Già, in un Paese “normale” come purtroppo non è da decenni l’Italia, con una classe politica impresentabile che, però, purtroppo rappresenta al meglio quello che ormai è diventato il Belpaese. E che tira fuori il peggio di se proprio in campagna elettorale, trasformando quello che dovrebbe essere uno dei più alti momenti di democrazia in un’indecorosa “pagliacciata”, una gara a “chi la spara più grossa”, tra autentiche “follie”, proposte esilaranti di ogni tipo, imprevedibili “folgorazioni”, improvvisi ritorni di memoria e, naturalmente, mirabolanti promesse che non potranno mai essere realizzate. Basterebbe pensare che il 14 agosto scorso, ultimo giorno per la presentazione dei simboli, al Viminale sono stati presentati ben 101 simboli, la maggior parte dei quali a dir poco surreali.
Come il “Movimento dei Poeti d’azione”, il Movimento internazionale “Naturalismo libero” il “Partito Free”, il movimento “Difesa animalista indipendente nazionale. E poi il “Partito della vita” ma anche il “Partito della Follia creativa”, quest’ultimo con un programma ovviamente in linea con il proprio nome che, tra le altre cose, prevede la consegna di un preservativo a tutti e l’introduzione a scuola delle “lezioni di corteggiamento”. Il problema è che se le proposte di queste liste per così dire singolari sembrano strampalate, non è che quelle dei partiti teoricamente più autorevoli sono molto differenti.
Basterebbe pensare alla folle campagna della Meloni e di Fratelli d’Italia sulle presunte “devianze”, alla proposta del leghista (ed ex azzurro del volley) Mastrangelo che vuole togliere soldi alla sanità per darli allo sport, a quella di Salvini che vorrebbe non far prendere la patente ai ragazzi che non si comportano bene (in base a chissà quale sarà il parametro…), al leader dei gilet arancioni Pappalardo che propone “più lira per tutti”. E, naturalmente, non è neppure il caso di citare il re delle promesse strampalate, Silvio Berlusconi, che passano gli anni ma non perde il vizio… Come se non bastasse non mancano poi le proposte “nostalgiche”, assolutamente anacronistiche e sin troppo evidentemente non percorribili che, però, provocano l’ammirazione dei soliti “boccaloni” che non ricordano in che anno viviamo.
Così Salvini ripropone un anacronistico ritorno alla leva obbligatoria, facile demagogia per chi ritiene i giovani di oggi bisognosi di “ordine e disciplina” (ed evidentemente non hanno certo fatto il militare…), mentre Italexit di Paragone addirittura vuole ricostituire il vecchio istituto farmaceutico militare.
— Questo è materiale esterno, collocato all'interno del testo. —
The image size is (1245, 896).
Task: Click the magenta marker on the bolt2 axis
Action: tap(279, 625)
Ovviamente in prossimità delle elezioni magicamente politici e amministratori riacquistano miracolosamente la memoria e l’interesse per argomenti a lungo dimenticati ma che possono comunque fruttare qualche consenso in più.
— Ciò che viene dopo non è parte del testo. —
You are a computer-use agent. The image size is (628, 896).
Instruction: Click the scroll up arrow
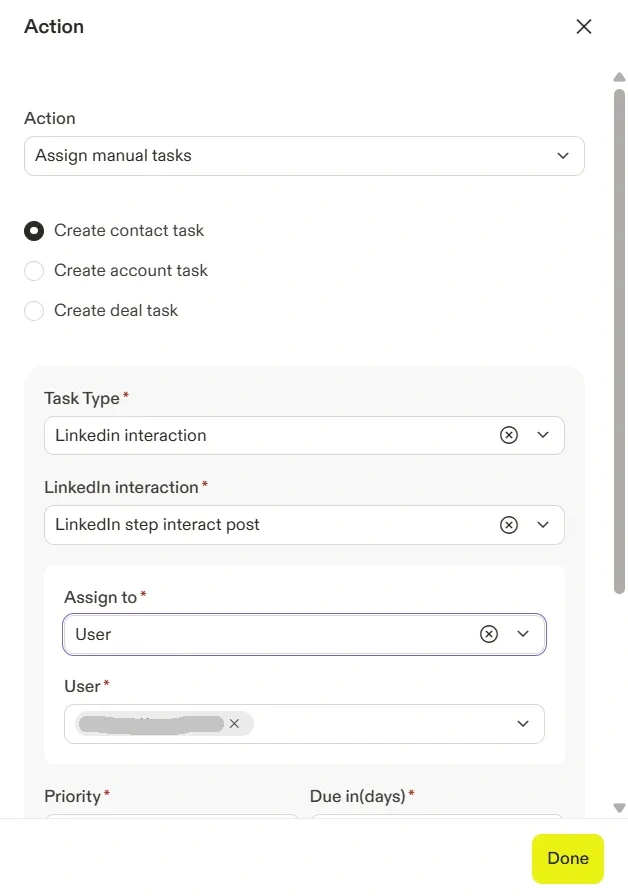[x=619, y=77]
Nelle Marche, ad esempio, l’assessora alla cultura Giorgia Latini (candidata nel collegio uninominale della Camera di Macerata) dopo mesi di silenzio improvvisamente si ricorda, coadiuvata dal “miracolato” Piero Celani, presidente Amat per “grazia ricevuta”, della candidatura Unesco dei teatri storici delle Marche (attivata nel novembre scorso) e, evidentemente convinta che i marchigiani hanno “l’anello al naso”, annuncia che è attiva una task force, senza però degnarsi di spiegare da chi è composta e in che modo starebbe operando…
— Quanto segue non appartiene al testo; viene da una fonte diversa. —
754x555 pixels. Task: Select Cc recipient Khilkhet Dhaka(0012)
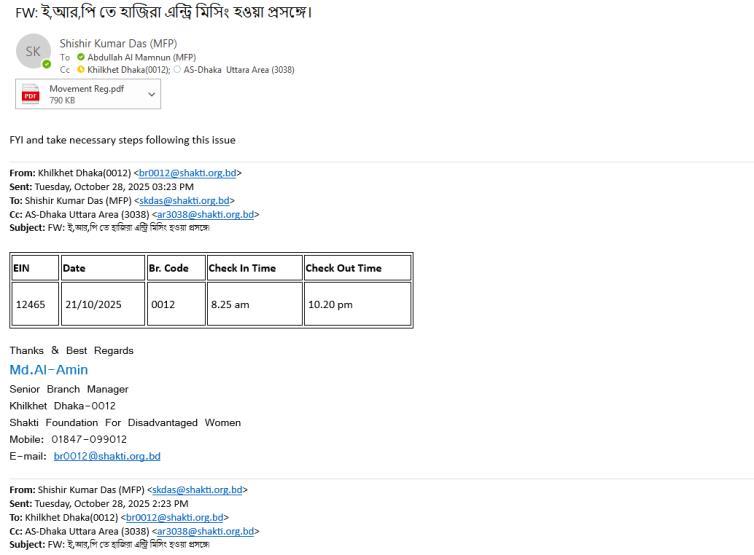pos(127,69)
Ma il vero metro per giudicare la serietà della campagna elettorale e verificare l’attendibilità delle promesse dei vari partiti e schieramenti è sicuramente l’analisi dei rispettivi programmi elettorali. Dalla quale, però, emerge un quadro semplicemente sconfortante, la certificazione di come tutti i principali partiti, con rare eccezioni, “sparano” a vuoto, fanno promesse ben sapendo di non avere praticamente quasi nessuna possibilità non di mantenerle ma neppure di avvicinarle. Analizzando i programmi presentati dai principali schieramenti (centrodestra, Pd-centrosinistra, Movimento 5 Stelle, Azione-Italia Viva) emerge, infatti, che il 96% delle promesse sono senza alcuna copertura finanziaria, quindi senza nessuna possibilità di essere concretamente realizzate. In pratica su 328 misure promesse solo 13 sono accompagnate da una più o meno attendibile indicazione su dove verranno prese le risorse necessarie.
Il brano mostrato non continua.